O concerto abriu com a composição “Amaryllis”, do álbum com o mesmo nome que Halvorson lançou no prolífico ano de 2022. Uma mariposa voou direcção da Catedral da Cantuária, mas longe de nós imaginar que seria esse o destino traçado. A seguir o sexteto apresentaria apenas material inédito. A fechar o concerto, ficámos a saber por Halvorson que o encore tinha servido de soundcheck nessa noite. Música criativa, concisa, capaz de surpreender a cada segundo. Percebe-se uma ténue ligação ao grande cancioneiro popular norte-americano e, mais evidente, uma relação às correntes psicadélicas do jazz. Em determinado momento, num curto diálogo entre a guitarra e o contrabaixo, parece remeter para “Knocking on Heavens Door” e pouco tempo depois a trompete de Adam O’Farrill sugere “Many Rivers to Cross”. O vibrafone, excelente, de Patricia Brennan recorda o quarteto de Gary Burton na transição da década de 60, com Larry Coryell, Mick Goodrick, e depois em quinteto com Pat Metheny, num jazz muito influenciado pelo flower power, que se espraia, em meados da década de 70, para o continente europeu através da ligação de Burton ao compositor de jazz-rock inglês Michael Gibbs e ao contrabaixista alemão Eberhard Weber. Competentíssimo e com uma longa relação com a música de Halvorson, o baterista Tomas Fujiwara fez-nos lembrar o trabalho sumptuoso de John Marshall em Silent Feet (álbum de Weber).

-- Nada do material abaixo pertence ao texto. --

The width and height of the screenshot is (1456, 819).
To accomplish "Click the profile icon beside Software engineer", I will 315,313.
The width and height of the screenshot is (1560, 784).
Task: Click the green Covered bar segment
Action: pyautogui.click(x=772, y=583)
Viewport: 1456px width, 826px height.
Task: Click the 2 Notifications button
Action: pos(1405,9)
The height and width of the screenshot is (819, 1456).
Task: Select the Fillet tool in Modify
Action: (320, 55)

No geral, Amaryllis apresentou-se com estética inspirada (não evidente) na Canterbury School e em particular em Rock Bottom – a obra-prima que Robert Wyatt editou em 1974, uma das obras mais importantes da história do rock e o disco que mais terá influenciado Mary Halvorson. Numa entrevista concedida em Outubro de 2020 ao Progarchy, ela recorda o convite que endereçou a Wyatt para dar voz a três faixas do álbum Artlessly Falling compostas especialmente a pensar na sua voz. Desafio lançado e naturalmente aceite por Wyatt, Mary Halvorson descreve-o como “um sonho tornado realidade”. Sobre Rock Bottom, afirma o impacto que teve na sua formação como compositora, confessando ter ouvido o disco centenas de vezes e de ter sido, a partir daí, o ponto de partida para todas as suas explorações.

Em determinada altura do concerto foi quase como se Halvorson se transformasse no Capuchinho Vermelho [suscitou o imaginário musical de “Little Red Riding Hood Hit the Road”, composição superlativa de Rock Bottom]. No subconsciente ouvimos a voz de Robert Wyatt e atrás do palco murmúrios evocativos dos Hatfield and The North e até de “Atom Heart Mother” (a faceta Canterbury dos Pink Floyd). Os arranjos dos metais sugeriam Carla Bley em meados de 70, Whatever She Brings We Sing (álbum de Kevin Ayers), e saudosas lendas do jazz inglês como Paul Rutherford e Kenny Wheeler. A vegetação ondulava em cadência natural, sem que uma ordem tivesse sido proferida, na distorção do tempo provocada pelo efeito pitch-shifter da guitarra de Halvorson, num sonho tão real.